*Word and element location records*.
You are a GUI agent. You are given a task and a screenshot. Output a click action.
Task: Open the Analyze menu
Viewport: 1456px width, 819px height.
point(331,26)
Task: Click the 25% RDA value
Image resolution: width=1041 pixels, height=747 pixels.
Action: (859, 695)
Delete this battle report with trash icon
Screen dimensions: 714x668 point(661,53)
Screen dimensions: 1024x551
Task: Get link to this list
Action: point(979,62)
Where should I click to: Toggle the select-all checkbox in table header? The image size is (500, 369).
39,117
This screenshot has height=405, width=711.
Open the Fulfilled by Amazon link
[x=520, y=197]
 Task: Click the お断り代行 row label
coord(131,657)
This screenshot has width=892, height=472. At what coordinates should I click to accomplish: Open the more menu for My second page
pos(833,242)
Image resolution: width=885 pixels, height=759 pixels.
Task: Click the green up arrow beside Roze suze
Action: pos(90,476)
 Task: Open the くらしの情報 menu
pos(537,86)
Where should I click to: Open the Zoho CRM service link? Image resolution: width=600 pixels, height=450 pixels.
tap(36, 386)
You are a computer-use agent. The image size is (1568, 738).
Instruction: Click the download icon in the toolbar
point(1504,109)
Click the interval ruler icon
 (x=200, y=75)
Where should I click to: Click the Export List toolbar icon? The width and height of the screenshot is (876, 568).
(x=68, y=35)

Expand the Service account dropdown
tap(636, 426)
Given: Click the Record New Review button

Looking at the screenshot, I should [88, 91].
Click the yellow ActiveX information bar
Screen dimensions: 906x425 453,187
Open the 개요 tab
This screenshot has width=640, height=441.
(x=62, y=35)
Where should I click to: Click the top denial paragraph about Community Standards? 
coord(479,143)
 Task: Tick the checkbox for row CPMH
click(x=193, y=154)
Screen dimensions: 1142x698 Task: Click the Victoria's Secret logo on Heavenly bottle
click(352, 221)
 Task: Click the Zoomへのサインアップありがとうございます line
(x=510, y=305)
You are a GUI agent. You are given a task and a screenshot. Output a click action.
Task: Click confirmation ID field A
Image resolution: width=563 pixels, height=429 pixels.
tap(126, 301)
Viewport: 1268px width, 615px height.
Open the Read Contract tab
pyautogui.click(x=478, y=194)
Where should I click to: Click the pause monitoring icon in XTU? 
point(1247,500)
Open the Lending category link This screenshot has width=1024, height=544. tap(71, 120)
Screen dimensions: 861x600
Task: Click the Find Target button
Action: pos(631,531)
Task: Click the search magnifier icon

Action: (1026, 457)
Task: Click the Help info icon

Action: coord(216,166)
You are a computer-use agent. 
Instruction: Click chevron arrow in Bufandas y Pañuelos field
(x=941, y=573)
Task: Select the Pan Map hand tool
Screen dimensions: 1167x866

*Request*. Pick out and copy every line of the records that contains the word "pixels". Case counts.

*Expected output*.
Image resolution: width=1041 pixels, height=747 pixels.
Image resolution: width=885 pixels, height=759 pixels.
Where should I click to: Open the Zoho CRM service link? Image resolution: width=600 pixels, height=450 pixels.
Image resolution: width=563 pixels, height=429 pixels.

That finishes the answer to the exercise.